Your answer should hold every line of the records below that contains the string "magnifier".
START Record extracts
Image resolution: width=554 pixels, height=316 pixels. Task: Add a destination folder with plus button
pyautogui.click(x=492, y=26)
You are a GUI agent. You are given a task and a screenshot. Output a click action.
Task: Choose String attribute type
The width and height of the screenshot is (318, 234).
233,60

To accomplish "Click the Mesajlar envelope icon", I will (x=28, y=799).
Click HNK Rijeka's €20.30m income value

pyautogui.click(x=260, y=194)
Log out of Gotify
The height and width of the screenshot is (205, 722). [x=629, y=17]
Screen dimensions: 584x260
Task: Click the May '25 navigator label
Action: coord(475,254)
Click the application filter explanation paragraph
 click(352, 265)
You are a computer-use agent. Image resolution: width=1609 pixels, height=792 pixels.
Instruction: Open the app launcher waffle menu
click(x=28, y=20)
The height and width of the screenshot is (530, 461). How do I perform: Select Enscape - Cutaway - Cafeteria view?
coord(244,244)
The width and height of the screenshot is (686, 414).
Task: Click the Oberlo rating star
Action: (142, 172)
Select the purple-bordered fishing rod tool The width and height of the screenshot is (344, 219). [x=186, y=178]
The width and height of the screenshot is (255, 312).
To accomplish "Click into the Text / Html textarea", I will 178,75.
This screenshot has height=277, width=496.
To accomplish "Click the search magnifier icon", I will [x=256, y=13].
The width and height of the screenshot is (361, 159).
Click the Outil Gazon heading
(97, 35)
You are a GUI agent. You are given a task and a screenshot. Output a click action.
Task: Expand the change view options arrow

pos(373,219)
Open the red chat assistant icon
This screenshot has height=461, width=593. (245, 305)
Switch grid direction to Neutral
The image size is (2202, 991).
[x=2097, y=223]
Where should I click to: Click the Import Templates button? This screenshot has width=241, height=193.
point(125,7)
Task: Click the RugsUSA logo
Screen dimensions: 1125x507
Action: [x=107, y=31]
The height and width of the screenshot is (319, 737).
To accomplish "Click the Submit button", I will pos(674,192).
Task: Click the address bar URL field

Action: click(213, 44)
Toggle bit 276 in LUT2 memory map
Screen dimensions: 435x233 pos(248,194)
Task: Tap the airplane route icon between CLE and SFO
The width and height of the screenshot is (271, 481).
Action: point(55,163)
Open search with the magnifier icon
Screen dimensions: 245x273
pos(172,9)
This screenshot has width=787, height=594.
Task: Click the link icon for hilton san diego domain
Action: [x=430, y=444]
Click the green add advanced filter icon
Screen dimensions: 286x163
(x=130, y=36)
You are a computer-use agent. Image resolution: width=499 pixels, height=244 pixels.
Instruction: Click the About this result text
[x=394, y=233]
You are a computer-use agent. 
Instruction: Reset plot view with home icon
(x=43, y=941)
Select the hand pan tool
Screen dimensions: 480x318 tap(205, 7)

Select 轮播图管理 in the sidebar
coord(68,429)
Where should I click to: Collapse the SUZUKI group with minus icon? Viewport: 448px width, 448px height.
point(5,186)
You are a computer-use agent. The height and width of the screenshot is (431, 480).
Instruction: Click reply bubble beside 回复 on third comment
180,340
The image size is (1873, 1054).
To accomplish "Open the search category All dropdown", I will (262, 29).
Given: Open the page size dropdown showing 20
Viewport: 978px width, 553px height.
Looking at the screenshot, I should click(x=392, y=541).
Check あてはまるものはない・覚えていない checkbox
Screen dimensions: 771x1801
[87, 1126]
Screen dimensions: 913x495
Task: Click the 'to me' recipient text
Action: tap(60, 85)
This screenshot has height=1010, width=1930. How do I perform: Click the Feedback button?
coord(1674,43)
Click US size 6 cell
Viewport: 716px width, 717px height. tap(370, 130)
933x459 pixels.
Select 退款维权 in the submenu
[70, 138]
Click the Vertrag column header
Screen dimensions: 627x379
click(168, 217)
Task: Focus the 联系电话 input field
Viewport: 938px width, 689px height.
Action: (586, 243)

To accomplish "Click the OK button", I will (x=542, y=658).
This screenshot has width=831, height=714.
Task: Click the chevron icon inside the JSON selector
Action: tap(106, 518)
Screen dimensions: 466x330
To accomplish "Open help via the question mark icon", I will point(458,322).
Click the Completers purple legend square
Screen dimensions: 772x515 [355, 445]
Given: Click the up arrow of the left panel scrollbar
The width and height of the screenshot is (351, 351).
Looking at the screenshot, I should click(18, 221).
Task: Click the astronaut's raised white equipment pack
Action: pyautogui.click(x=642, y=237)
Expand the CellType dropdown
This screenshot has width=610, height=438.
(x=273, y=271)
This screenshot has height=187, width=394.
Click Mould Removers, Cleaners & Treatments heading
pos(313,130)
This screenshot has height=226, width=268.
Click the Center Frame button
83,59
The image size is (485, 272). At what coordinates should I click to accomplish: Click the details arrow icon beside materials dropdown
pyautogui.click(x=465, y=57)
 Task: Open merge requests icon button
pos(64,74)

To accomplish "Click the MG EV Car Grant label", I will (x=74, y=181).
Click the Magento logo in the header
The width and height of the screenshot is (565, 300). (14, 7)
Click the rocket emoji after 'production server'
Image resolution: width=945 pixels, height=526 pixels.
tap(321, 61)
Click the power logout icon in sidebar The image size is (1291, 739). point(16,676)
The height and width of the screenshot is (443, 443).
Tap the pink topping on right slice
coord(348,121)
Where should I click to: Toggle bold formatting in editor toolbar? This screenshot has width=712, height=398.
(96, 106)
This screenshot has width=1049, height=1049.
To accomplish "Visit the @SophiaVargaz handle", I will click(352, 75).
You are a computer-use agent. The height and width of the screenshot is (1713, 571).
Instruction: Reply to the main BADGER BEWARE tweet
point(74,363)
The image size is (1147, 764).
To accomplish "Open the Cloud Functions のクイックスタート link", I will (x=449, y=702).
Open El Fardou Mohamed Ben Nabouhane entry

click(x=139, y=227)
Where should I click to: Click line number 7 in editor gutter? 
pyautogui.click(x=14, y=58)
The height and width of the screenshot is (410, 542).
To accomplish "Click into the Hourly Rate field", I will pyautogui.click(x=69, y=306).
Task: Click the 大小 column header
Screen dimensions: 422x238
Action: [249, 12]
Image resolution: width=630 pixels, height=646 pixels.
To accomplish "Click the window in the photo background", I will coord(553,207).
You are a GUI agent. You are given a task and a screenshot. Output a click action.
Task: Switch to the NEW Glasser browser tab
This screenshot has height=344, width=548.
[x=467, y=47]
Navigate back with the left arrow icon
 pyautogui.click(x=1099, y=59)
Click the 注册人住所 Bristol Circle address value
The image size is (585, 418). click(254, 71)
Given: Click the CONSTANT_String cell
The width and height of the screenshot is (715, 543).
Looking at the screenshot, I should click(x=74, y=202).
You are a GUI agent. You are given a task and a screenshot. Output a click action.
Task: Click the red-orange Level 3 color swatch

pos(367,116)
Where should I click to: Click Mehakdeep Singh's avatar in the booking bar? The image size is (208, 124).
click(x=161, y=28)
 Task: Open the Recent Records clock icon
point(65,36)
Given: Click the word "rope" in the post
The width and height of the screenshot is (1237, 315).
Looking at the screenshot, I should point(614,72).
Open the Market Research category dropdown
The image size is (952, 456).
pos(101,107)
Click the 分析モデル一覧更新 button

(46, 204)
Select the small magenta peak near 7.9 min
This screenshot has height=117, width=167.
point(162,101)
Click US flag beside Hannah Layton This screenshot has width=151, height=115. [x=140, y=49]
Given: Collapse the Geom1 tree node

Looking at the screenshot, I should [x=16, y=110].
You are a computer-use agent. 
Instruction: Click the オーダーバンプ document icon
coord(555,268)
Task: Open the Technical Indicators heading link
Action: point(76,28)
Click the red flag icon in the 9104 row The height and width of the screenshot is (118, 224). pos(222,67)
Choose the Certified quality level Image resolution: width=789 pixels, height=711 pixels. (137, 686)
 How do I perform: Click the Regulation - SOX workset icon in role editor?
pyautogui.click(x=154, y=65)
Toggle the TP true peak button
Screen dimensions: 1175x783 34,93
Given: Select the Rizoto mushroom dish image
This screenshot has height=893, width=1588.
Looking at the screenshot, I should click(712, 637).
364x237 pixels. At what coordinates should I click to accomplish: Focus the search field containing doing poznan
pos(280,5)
END Record extracts
| Response area |
To accomplish "Click the search magnifier icon", I will [x=256, y=13].
Open search with the magnifier icon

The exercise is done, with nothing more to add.